DIRECTIVE: In everything from the line with "GOVERNOR [723, 63]" down to the line with "women [253, 1419]", switch "dominant" to "leading". Give back only those lines, with nothing else changed.

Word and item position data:
- - - -

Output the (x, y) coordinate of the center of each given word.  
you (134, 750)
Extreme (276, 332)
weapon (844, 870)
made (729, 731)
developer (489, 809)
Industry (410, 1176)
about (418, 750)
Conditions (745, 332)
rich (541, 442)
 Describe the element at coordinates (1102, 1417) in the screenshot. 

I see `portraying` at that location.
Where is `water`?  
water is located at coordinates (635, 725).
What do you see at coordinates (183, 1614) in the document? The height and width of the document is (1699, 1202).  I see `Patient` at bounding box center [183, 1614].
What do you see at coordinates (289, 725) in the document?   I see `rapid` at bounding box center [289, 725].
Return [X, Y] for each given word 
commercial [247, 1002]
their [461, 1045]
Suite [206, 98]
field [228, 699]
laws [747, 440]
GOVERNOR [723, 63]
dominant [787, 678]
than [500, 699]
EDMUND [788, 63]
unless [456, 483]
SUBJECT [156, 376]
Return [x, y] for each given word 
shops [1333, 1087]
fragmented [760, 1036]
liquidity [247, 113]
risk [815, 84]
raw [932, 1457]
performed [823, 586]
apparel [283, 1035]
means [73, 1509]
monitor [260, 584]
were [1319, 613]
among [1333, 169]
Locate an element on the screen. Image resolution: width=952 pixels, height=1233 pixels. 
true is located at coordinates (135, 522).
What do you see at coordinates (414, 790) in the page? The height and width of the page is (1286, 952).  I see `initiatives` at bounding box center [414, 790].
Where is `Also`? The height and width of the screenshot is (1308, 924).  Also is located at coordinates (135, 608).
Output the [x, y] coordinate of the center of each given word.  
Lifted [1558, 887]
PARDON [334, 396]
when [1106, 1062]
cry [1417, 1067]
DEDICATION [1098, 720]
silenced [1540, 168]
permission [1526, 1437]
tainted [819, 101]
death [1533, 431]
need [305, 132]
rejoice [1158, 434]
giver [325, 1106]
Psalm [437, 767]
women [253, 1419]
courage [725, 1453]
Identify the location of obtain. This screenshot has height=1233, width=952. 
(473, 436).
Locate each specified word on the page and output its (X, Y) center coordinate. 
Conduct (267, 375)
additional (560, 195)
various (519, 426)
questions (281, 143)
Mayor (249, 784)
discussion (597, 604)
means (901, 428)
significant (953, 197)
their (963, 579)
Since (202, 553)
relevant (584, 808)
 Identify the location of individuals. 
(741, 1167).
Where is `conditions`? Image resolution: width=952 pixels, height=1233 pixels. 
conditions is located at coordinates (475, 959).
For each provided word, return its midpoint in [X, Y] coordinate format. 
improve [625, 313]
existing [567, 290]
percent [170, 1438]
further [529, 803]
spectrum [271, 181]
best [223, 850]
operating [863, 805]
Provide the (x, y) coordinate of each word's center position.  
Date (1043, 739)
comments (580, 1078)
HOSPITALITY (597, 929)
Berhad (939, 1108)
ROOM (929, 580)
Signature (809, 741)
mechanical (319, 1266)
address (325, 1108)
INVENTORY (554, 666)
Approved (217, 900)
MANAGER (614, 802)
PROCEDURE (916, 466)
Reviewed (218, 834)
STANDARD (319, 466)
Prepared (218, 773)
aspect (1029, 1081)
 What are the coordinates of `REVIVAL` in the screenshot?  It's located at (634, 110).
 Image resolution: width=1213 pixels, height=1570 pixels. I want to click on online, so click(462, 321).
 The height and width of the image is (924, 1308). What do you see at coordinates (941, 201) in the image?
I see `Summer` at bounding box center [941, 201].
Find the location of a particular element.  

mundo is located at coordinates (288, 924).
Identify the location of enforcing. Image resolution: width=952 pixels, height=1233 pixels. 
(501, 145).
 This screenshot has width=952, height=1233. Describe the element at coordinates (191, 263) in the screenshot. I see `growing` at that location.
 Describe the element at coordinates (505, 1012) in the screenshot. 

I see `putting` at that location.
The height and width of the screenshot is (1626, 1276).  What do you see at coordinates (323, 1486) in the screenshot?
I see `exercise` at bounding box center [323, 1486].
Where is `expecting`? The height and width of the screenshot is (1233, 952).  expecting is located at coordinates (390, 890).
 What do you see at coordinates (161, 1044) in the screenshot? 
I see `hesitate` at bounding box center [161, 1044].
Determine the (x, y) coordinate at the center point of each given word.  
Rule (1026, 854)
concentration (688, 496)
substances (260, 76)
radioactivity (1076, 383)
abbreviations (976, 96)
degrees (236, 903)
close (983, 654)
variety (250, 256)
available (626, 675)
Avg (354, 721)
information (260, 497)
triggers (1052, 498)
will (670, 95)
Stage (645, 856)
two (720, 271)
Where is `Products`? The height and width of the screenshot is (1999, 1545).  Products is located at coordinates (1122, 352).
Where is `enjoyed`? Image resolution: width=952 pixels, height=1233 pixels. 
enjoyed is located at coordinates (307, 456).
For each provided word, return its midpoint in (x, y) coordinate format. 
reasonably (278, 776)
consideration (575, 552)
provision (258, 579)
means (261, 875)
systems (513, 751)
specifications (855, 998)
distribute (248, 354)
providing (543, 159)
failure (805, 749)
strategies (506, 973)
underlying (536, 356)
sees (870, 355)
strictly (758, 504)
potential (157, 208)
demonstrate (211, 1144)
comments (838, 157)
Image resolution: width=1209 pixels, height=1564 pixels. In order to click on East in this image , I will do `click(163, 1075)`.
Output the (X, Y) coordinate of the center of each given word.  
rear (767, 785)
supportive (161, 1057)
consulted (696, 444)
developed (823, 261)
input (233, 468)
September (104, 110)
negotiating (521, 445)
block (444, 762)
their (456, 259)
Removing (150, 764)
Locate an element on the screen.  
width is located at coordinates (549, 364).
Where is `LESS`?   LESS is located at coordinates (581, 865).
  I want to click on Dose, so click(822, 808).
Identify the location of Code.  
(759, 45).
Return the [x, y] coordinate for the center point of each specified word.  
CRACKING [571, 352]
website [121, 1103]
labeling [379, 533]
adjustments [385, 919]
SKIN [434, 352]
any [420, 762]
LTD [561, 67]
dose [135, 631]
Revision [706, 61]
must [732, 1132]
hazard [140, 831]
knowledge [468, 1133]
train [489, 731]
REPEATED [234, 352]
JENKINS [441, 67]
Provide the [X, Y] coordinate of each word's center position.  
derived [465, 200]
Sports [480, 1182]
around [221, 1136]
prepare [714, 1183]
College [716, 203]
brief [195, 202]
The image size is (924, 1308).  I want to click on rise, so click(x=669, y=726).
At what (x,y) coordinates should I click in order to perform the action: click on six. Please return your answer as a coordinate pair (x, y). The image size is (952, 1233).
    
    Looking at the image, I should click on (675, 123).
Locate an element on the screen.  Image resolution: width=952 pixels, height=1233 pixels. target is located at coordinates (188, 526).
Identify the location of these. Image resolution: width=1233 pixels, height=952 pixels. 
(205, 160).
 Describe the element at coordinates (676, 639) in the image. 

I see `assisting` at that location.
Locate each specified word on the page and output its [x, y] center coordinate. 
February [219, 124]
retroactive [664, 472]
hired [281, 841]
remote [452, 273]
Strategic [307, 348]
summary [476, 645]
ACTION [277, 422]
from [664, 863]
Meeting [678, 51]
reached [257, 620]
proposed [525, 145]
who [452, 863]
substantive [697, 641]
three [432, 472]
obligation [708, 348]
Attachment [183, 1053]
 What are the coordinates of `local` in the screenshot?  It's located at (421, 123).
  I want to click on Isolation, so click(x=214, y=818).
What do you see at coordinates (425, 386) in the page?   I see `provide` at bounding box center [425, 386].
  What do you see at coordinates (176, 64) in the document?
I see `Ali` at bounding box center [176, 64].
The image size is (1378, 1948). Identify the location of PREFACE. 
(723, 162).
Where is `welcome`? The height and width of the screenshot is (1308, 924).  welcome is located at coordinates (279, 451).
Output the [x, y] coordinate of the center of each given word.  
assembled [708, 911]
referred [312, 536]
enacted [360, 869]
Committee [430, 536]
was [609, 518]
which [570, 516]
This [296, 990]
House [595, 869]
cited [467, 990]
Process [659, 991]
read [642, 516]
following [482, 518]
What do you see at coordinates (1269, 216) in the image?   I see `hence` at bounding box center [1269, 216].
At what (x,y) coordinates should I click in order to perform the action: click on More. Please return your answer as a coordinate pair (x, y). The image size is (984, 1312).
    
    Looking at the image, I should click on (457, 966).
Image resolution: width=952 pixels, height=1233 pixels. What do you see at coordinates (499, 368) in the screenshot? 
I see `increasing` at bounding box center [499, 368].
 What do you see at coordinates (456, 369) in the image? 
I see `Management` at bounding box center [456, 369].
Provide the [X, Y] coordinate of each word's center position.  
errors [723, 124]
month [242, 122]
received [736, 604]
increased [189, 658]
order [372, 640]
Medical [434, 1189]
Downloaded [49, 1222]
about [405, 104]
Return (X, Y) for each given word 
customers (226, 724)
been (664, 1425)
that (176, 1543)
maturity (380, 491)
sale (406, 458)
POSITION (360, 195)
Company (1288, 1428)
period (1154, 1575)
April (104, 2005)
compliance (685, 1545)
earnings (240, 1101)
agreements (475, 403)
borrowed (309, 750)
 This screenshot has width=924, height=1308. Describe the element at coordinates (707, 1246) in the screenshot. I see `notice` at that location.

- - - -

RESPONSE TO THIS TASK:
GOVERNOR [723, 63]
leading [787, 678]
than [500, 699]
EDMUND [788, 63]
unless [456, 483]
SUBJECT [156, 376]
Return [x, y] for each given word 
shops [1333, 1087]
fragmented [760, 1036]
liquidity [247, 113]
risk [815, 84]
raw [932, 1457]
performed [823, 586]
apparel [283, 1035]
means [73, 1509]
monitor [260, 584]
were [1319, 613]
among [1333, 169]
Locate an element on the screen. Image resolution: width=952 pixels, height=1233 pixels. 
true is located at coordinates (135, 522).
What do you see at coordinates (414, 790) in the page? The height and width of the page is (1286, 952).  I see `initiatives` at bounding box center [414, 790].
Where is `Also`? The height and width of the screenshot is (1308, 924).  Also is located at coordinates (135, 608).
Output the [x, y] coordinate of the center of each given word.  
Lifted [1558, 887]
PARDON [334, 396]
when [1106, 1062]
cry [1417, 1067]
DEDICATION [1098, 720]
silenced [1540, 168]
permission [1526, 1437]
tainted [819, 101]
death [1533, 431]
need [305, 132]
rejoice [1158, 434]
giver [325, 1106]
Psalm [437, 767]
women [253, 1419]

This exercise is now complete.